Former President Alan García requests asylum from Uruguay

Another former Peruvian president facing charges back home has requested asylum abroad. According to the country’s Foreign Ministry, Alan Garcia has asked Uruguayan officials for asylum after Peruvian authorities raided his home this weekend and a judge ruled against Garcia on an 18-month travel ban from leaving the country.

He is currently in the home of the Uruguayan ambassador in Lima seeking refuge.

He is being investigated in connection with possible ties to Odebrecht bribes during his presidency from 2006 to 2011. Other former presidents and politicians in the country have already fallen to the Odebrecht scandal, most recently Popular Force party leader Keiko Fujimori, who will spend the next three years in preventive prison.

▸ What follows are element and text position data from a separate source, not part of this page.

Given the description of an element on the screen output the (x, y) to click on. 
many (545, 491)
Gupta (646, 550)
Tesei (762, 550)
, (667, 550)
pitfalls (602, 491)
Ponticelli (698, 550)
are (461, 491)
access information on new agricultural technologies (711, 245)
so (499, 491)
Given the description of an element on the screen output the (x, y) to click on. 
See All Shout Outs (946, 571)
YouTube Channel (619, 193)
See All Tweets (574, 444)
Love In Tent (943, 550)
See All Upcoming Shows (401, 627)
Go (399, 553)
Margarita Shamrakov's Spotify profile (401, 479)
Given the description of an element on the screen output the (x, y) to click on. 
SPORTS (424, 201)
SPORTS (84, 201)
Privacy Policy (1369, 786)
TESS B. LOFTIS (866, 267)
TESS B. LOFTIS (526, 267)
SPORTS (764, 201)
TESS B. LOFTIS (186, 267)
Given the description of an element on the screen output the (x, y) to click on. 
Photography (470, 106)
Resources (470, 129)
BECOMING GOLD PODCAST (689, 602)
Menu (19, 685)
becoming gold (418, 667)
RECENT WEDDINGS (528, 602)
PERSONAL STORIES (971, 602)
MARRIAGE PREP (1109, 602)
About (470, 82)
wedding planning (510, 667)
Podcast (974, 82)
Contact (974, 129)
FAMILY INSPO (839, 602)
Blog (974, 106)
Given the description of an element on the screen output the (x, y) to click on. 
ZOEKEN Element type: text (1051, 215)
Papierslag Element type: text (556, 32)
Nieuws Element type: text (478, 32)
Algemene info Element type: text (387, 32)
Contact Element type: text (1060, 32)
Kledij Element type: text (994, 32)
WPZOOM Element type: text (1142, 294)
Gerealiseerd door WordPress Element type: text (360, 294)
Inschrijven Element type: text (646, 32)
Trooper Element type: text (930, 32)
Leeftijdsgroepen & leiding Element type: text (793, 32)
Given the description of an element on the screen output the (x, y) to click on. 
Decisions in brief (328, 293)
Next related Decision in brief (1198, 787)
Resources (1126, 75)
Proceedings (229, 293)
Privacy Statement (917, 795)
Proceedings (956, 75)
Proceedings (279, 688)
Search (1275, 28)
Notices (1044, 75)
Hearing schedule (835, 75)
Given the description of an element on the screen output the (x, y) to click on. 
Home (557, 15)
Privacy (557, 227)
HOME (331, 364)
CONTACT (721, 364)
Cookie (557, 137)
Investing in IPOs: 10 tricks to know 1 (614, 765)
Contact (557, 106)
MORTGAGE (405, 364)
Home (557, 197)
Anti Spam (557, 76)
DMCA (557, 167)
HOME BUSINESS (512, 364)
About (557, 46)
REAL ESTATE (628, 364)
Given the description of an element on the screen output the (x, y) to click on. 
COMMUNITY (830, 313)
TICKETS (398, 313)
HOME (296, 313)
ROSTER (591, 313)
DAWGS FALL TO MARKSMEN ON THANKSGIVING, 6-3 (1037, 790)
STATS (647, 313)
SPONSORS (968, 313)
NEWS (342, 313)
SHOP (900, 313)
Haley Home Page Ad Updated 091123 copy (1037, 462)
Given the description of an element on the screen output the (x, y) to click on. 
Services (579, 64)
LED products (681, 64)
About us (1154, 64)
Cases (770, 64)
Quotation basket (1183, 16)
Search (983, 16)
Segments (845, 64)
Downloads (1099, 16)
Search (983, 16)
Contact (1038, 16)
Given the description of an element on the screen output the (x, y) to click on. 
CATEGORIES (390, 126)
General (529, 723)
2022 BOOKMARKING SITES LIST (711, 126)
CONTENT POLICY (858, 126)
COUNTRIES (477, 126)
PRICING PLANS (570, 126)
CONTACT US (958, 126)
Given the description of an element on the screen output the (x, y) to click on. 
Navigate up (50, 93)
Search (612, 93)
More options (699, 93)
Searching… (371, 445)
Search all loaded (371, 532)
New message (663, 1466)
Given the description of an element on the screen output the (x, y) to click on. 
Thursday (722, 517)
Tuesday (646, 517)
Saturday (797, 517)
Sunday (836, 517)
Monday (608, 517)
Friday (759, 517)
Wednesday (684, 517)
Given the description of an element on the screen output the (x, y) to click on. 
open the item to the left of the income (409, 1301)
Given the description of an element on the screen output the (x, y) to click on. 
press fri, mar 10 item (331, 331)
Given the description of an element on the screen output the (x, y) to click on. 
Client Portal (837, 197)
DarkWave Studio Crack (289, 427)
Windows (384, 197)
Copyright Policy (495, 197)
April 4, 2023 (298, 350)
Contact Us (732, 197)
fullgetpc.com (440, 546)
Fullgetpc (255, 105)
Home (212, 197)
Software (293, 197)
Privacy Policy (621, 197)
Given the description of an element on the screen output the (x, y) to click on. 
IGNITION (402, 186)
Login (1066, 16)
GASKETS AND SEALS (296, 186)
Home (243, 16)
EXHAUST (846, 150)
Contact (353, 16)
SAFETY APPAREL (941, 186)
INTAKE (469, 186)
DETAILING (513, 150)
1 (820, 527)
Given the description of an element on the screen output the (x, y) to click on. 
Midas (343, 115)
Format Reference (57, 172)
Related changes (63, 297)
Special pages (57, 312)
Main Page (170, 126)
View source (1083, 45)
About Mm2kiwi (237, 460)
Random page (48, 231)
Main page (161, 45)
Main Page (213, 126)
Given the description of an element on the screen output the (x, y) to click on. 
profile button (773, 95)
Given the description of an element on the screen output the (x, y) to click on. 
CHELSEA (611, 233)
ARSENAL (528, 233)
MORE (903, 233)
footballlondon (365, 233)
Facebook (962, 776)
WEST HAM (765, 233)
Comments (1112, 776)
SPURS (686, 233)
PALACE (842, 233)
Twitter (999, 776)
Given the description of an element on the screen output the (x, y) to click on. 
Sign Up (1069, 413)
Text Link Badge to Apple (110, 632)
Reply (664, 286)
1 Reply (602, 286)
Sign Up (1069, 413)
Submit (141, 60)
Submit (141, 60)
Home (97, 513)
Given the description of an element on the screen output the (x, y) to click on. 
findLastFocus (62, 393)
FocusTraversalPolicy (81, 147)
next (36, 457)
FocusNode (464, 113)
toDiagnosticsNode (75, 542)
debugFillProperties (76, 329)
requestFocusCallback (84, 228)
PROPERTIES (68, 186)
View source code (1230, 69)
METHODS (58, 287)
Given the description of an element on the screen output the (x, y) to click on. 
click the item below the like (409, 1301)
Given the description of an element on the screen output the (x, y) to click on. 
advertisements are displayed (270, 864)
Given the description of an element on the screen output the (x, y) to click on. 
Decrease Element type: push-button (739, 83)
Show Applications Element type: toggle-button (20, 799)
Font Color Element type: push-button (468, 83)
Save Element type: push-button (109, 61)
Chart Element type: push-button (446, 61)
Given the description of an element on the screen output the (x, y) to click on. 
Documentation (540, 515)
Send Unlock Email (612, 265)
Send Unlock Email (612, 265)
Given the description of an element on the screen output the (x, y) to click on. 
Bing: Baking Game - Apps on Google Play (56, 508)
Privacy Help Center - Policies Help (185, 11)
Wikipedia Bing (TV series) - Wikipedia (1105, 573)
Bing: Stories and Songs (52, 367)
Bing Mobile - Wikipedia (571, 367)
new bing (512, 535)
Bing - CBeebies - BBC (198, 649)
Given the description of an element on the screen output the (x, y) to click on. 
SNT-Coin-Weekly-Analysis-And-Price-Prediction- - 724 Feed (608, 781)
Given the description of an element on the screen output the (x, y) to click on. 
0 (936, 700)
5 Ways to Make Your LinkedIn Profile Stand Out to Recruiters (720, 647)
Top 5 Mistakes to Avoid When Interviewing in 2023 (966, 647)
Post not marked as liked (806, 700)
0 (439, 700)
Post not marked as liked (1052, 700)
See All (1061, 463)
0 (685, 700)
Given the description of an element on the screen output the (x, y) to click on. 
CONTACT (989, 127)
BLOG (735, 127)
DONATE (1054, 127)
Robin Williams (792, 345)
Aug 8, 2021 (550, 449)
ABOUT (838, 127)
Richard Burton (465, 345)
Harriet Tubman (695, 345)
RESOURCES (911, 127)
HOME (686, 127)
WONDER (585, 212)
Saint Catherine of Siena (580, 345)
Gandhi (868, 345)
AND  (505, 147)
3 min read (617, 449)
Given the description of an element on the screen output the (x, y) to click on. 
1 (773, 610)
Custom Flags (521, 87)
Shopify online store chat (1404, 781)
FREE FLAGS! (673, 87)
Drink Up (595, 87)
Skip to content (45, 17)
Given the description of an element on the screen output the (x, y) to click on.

“The Court warns there is enough evidence supporting the illegal acts prosecutors are investigating,” said prosecutor José Domingo Sanchez.

During Garcia’s tenure atop Peru’s government, the Brazilian engineering firm paid to contract the Lima Metro Line 1 project.

His deputy communications head has already been jailed for taking money from Odebrecht.

“Garcia has requested asylum from that country, in accordance with the provisions of the Convention on Diplomatic Asylum of 1954, of which Peru and Uruguay are parties,” the Foreign Ministry’s report read Sunday night.

Odebrecht has already admitted to paying hundreds of millions of dollars of bribes across Latin America, though officials from the U.S. Department of Justice believe the figure to be higher.